Kabel Deutschland seeks to snap up east German peer
FRANKFURT (Reuters) - German cable company Kabel Deutschland (KD8Gn.DE) has agreed to buy regional player Tele Columbus for about 618 million euros ($786 million) including debt, snatching one of the last big targets left in the country's once-fragmented cable market.
Kabel Deutschland said on Monday that buying east German-focused Tele Columbus, which has been struggling under around 600 million euros of debt, would allow it to accelerate growth by tapping the region's relatively underserved markets for fast broadband and video on demand.
The deal will also keep a big player out of the hands of rivals, although it will have to pass competition regulators, which have thwarted big tie-ups in the past.
DZ Bank analyst Joeri Sels said the transaction was priced in line with recent deals in the sector. However, he added that broadband penetration rates had risen, reducing the additional revenues that could be gleaned.
"It's a 'nice to have' rather than a dinosaur-style event," he said, keeping his rating on Kabel Deutschland stock at 'sell'.
Kabel Deutschland shares were up 1.4 percent by 1025 GMT, in line with the German midcap index .MDAXI.
The German cable market was once one of Europe's most fragmented, with a proliferation of smaller regional players offering television and broadband services.
But private equity firms and companies like Unitymedia, owned by Liberty Global (LBTYA.O), and Kabel Deutschland have restructured the market by buying up smaller companies to create more efficient larger players.
Deutsche Telekom and Unitymedia were among the companies eyeing Tele Columbus as well, sources said last month.
Tele Columbus provides cable services to 1.7 million customers, mainly in Berlin, Dresden, Magdeburg and Potsdam.
Kabel Deutschland finance chief Andreas Siemen said meeting demand for services like fast broadband and voice on demand in east Germany could help to increase average revenue per user (ARPU) at Tele Columbus faster than Kabel Deutschland, which added about 1 euro annually.
"We can immediately start offering these kind of new services," he said.
The purchase price amounts to 603 million euros, plus accrued interest, bringing the total to 618 million euros as of December 31, 2011, the company said. The price includes full repayment of Tele Columbus's debt of around 600 million euros.

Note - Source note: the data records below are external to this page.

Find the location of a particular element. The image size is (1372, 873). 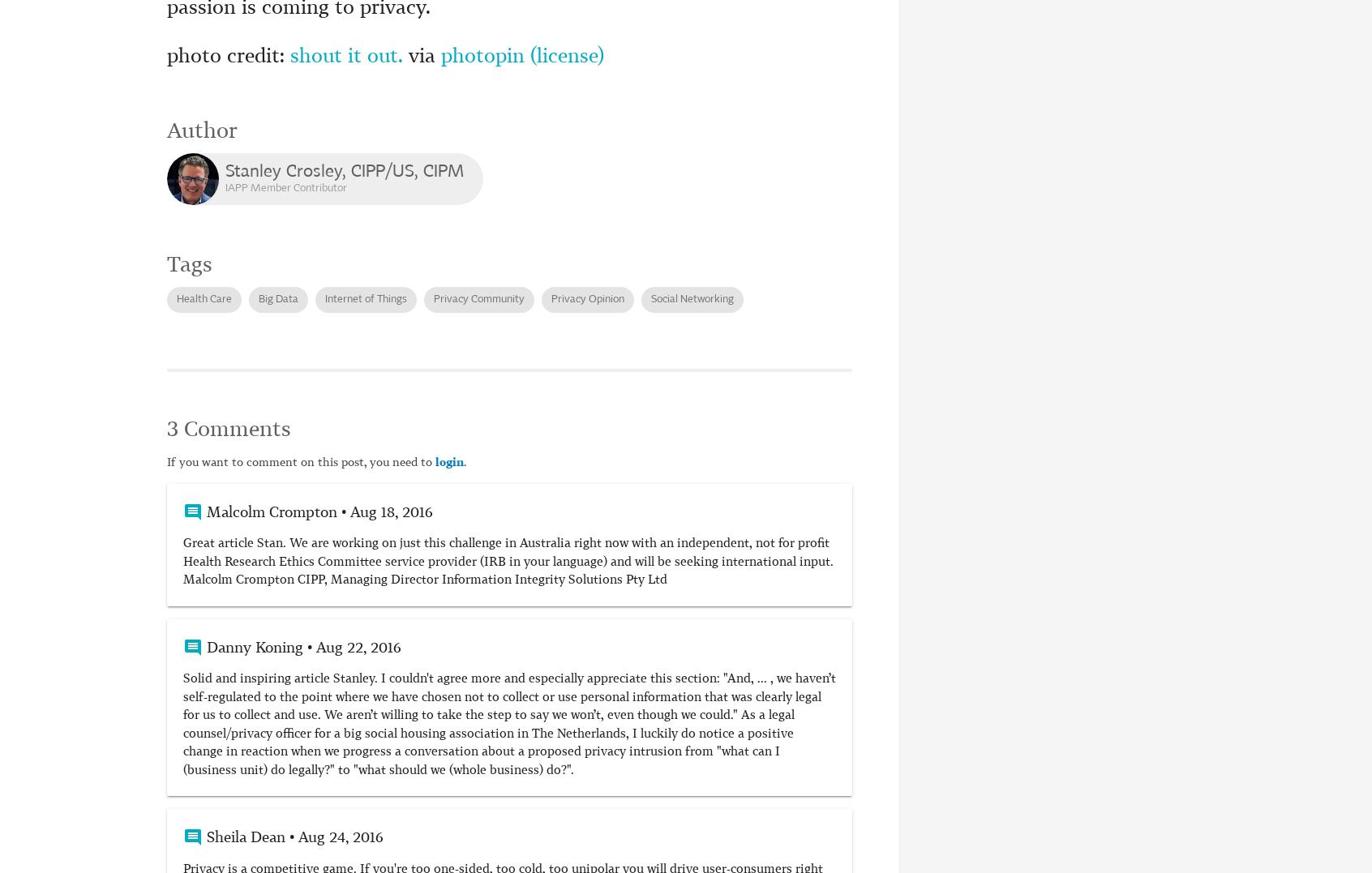

'Great article Stan.  We are working on just this challenge in Australia right now with an independent, not for profit Health Research Ethics Committee service provider (IRB in your language) and will be seeking international input.
Malcolm Crompton CIPP, Managing Director Information Integrity Solutions Pty Ltd' is located at coordinates (508, 561).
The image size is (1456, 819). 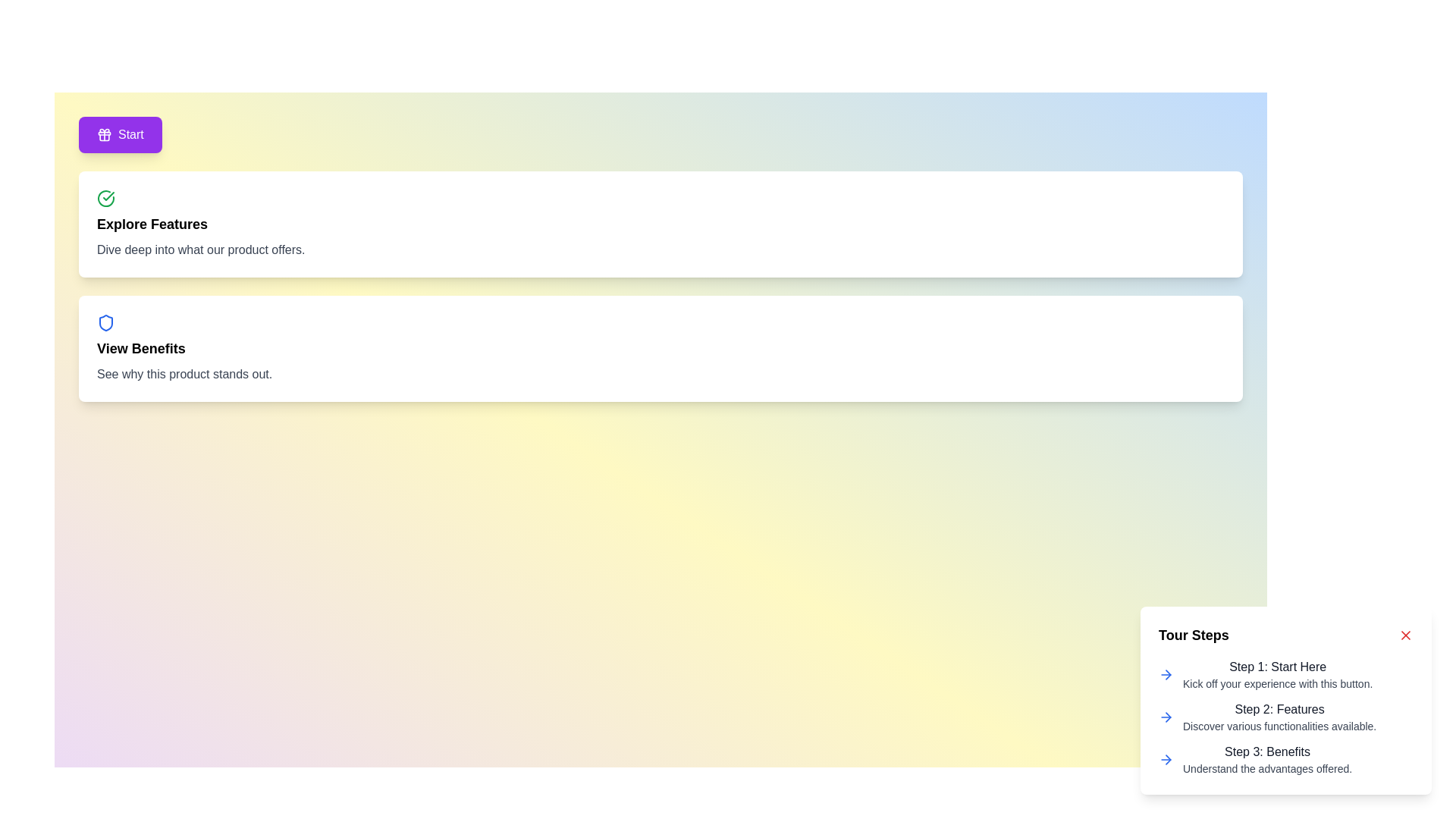 What do you see at coordinates (1277, 666) in the screenshot?
I see `text content of the Text Label that indicates the first step in the guided process, located in the 'Tour Steps' section at the bottom-right of the interface` at bounding box center [1277, 666].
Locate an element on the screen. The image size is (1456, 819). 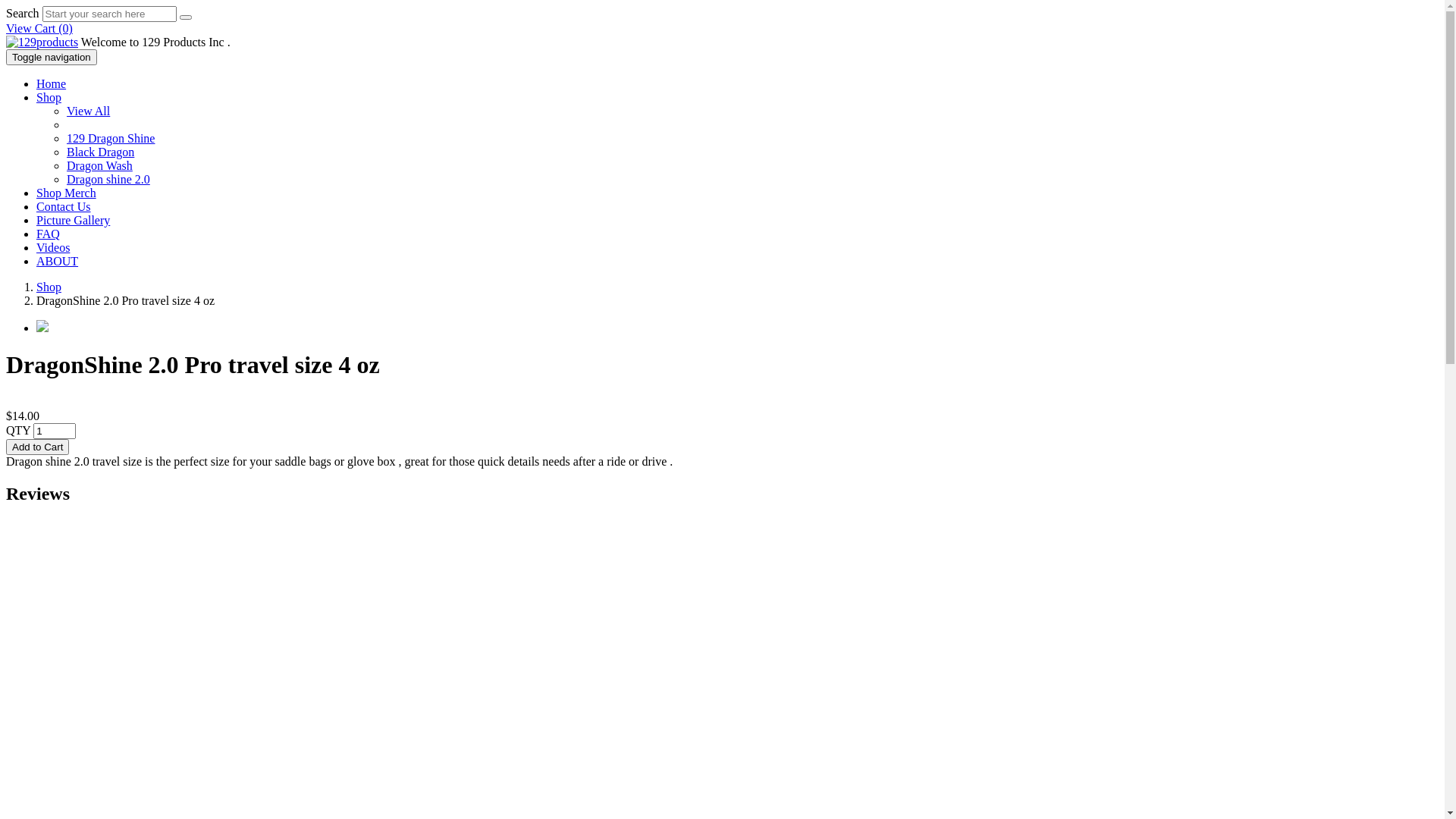
'Shop' is located at coordinates (49, 97).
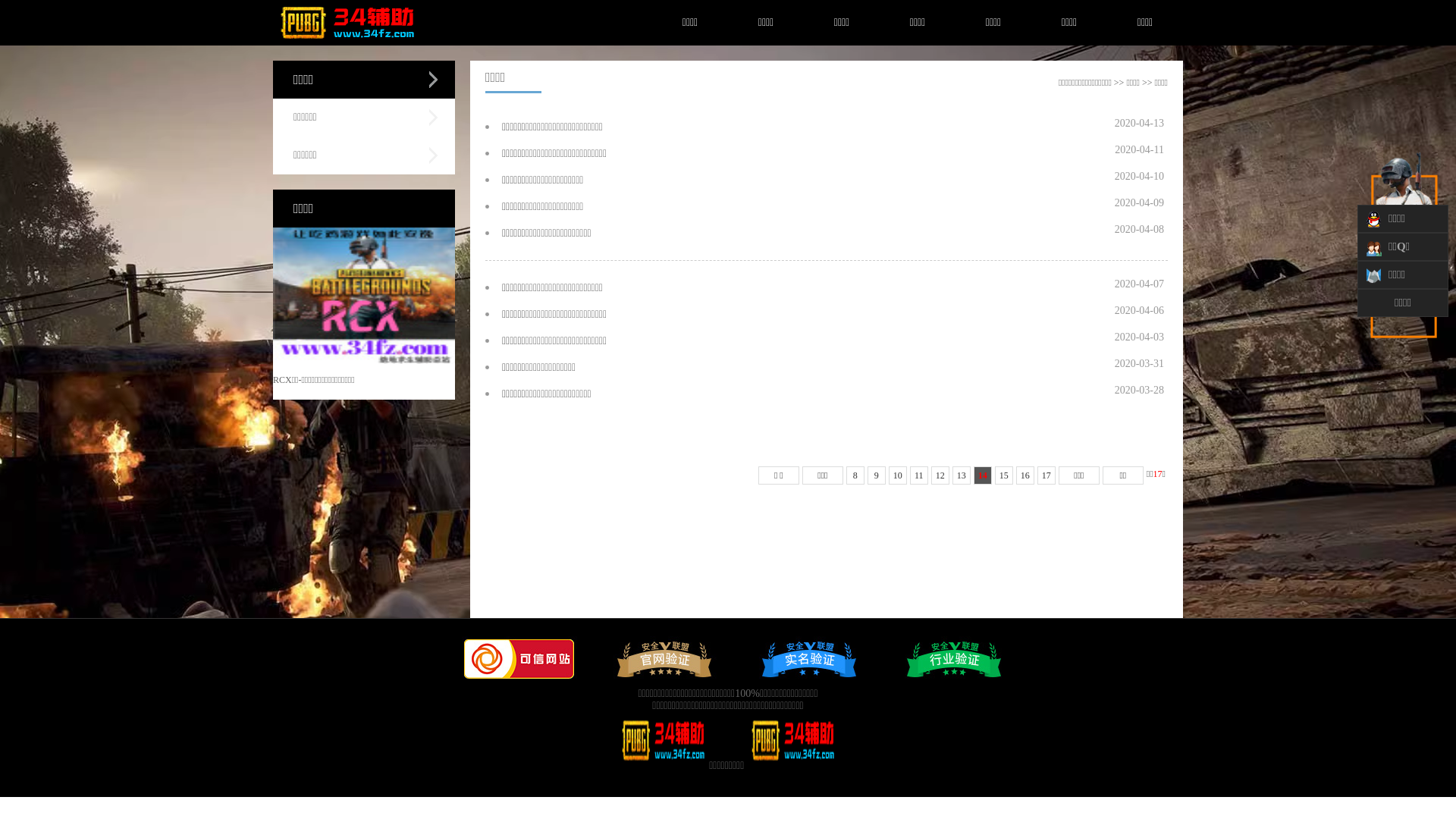 This screenshot has height=819, width=1456. What do you see at coordinates (973, 475) in the screenshot?
I see `'14'` at bounding box center [973, 475].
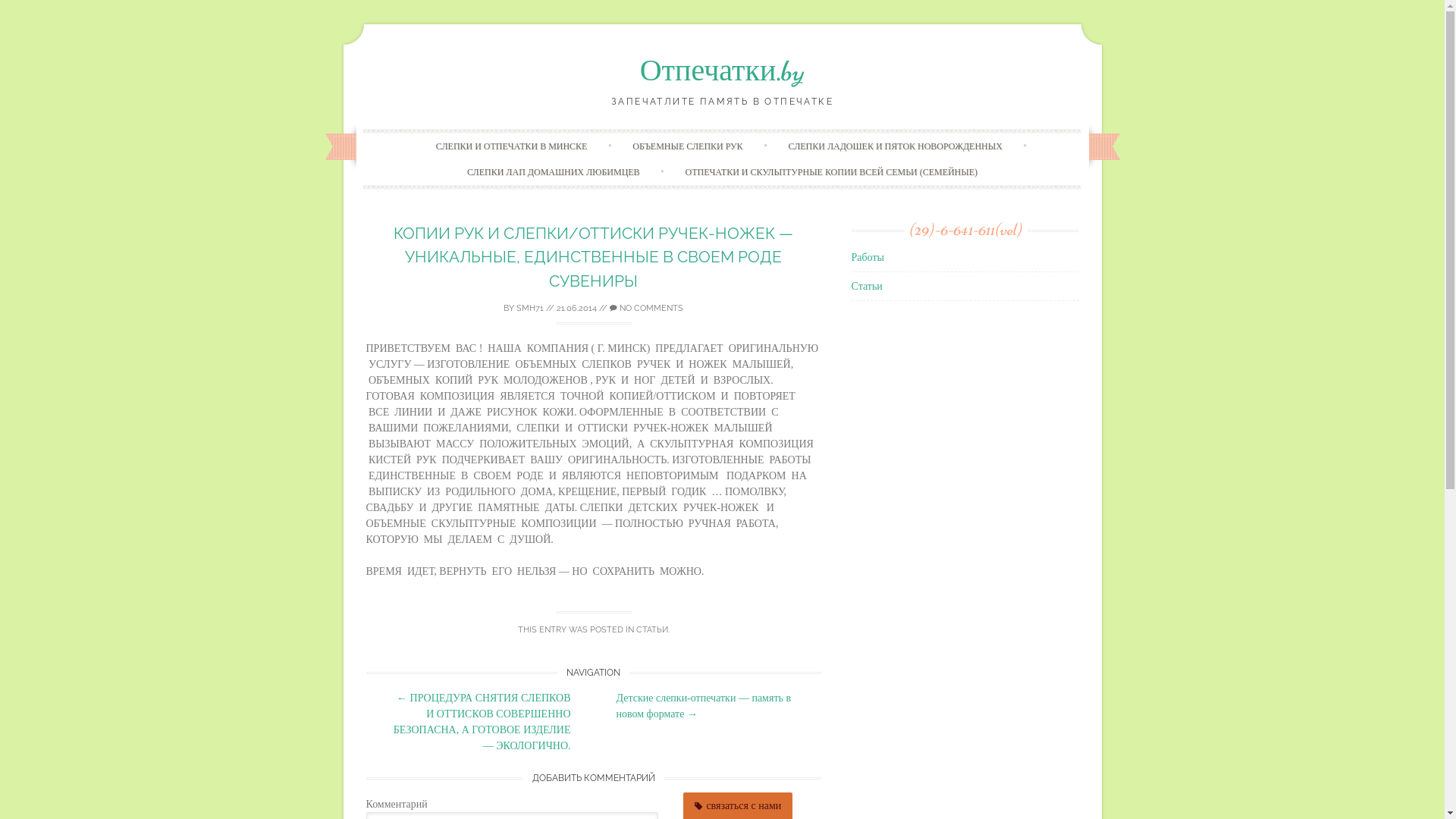 This screenshot has width=1456, height=819. What do you see at coordinates (576, 307) in the screenshot?
I see `'21.06.2014'` at bounding box center [576, 307].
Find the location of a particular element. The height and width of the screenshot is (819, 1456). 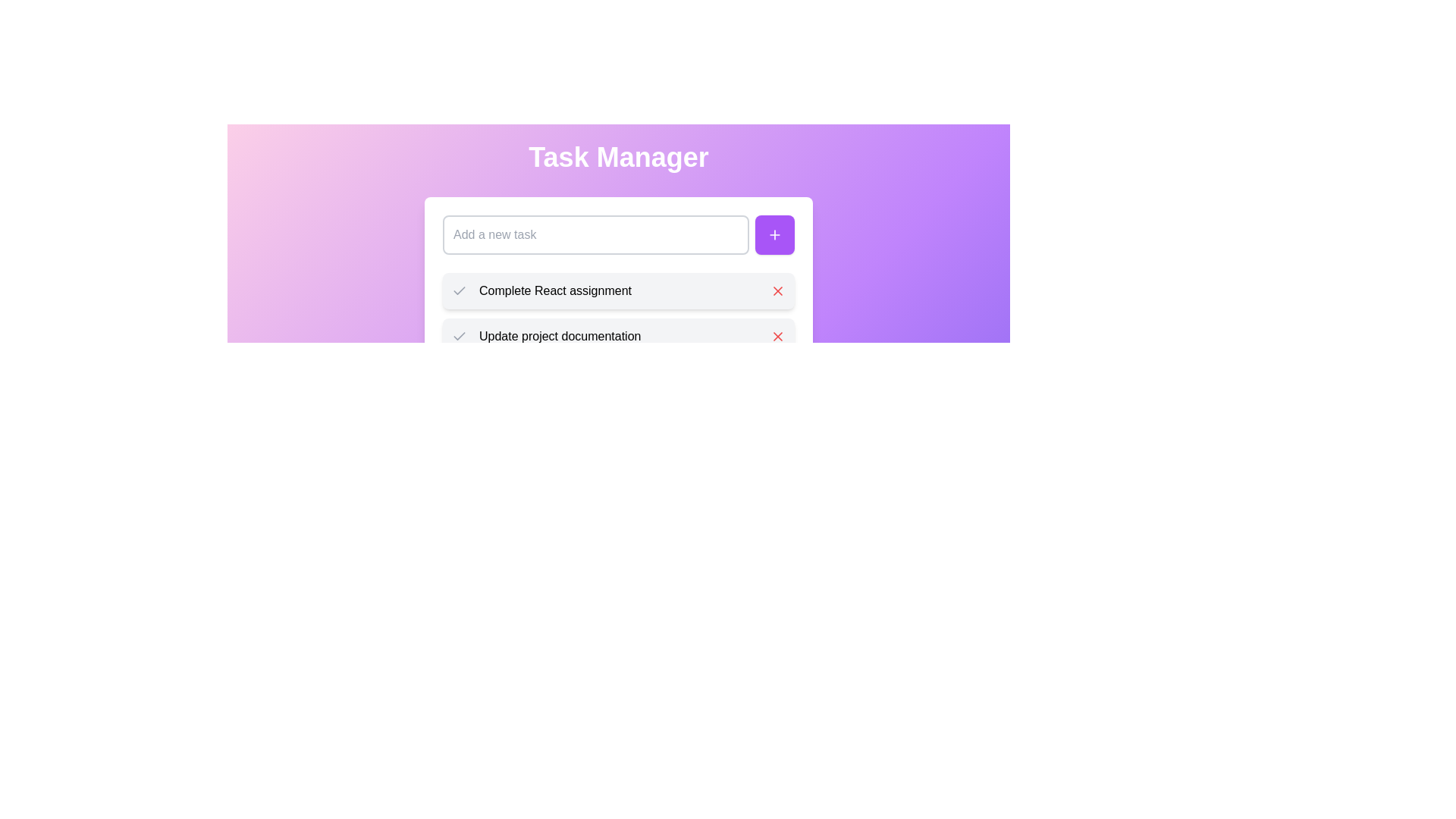

the button containing the SVG plus icon located near the top-right corner of the task input box is located at coordinates (775, 234).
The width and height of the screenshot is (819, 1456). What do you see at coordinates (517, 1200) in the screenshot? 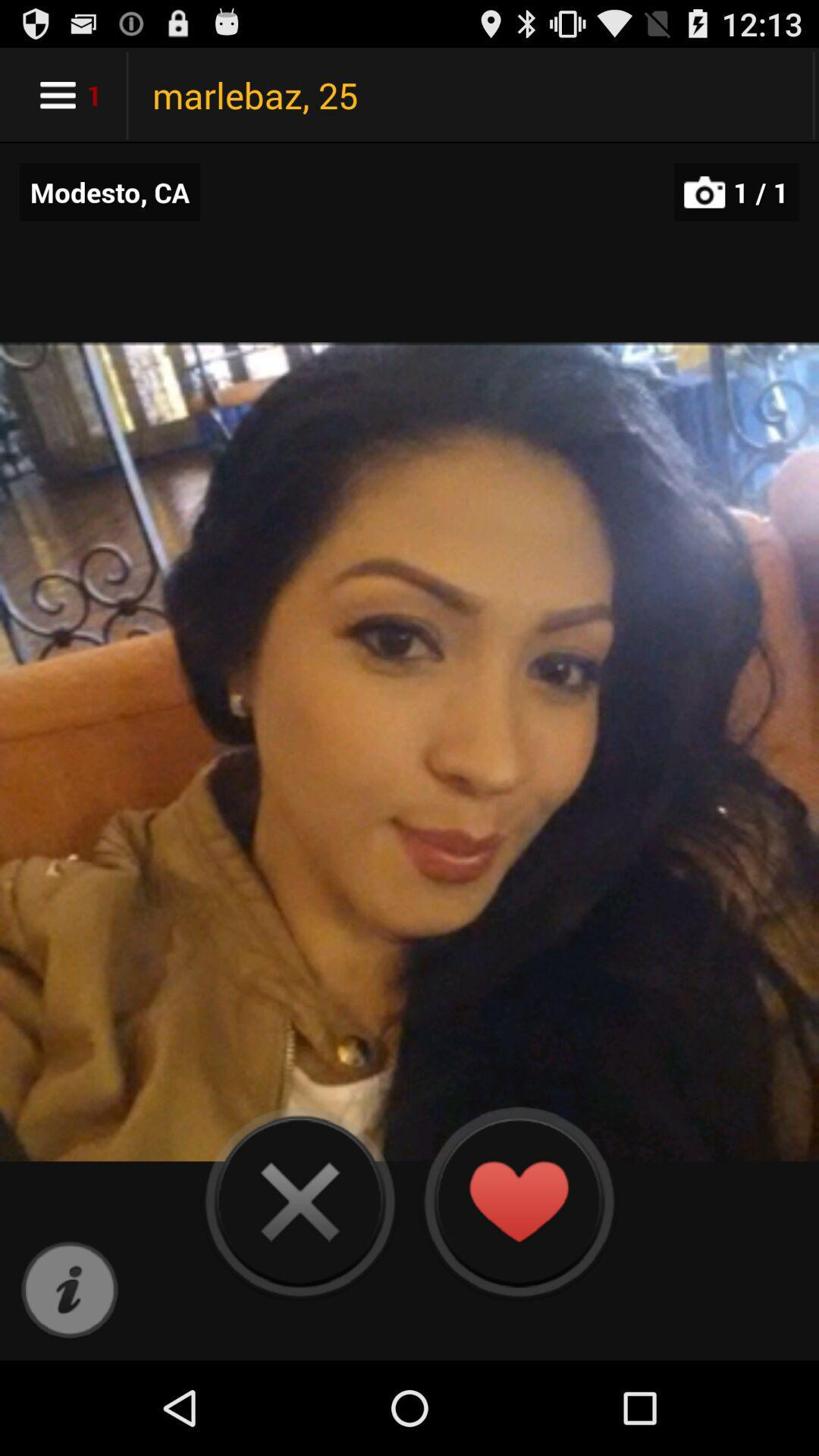
I see `click heart to love` at bounding box center [517, 1200].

Kabel Deutschland paid about 7.6 times Tele Columbus's 2011 operating profit of 81 million euros. This compares to a factor of 10 paid by Unitymedia for its 3.16 billion euro acquisition last year of Kabel BW.
A big hurdle remains Germany's Federal Cartel Office, which has blocked deals among large players in the past.
For example, Kabel Deutschland tried to merge with Kabel BW and Unitymedia in 2004 to take on Deutsche Telekom, but was thwarted by competition authorities.
Some analysts, however, believe antitrust regulators are becoming more open to consolidation among cable companies, and they point to Unitymedia's acquisition of Kabel BW as evidence.
Tele Columbus is currently owned by funds including York Capital, Golden Tree Asset Management and Avenue. They took it over after the company defaulted in 2010 under a roughly 1 billion euro debt load, which was dumped on it by investor Scott Lanphere's Escaline group.
In the restructuring, roughly 100 creditors agreed to swap part of the debt for equity, pushing out Lanphere.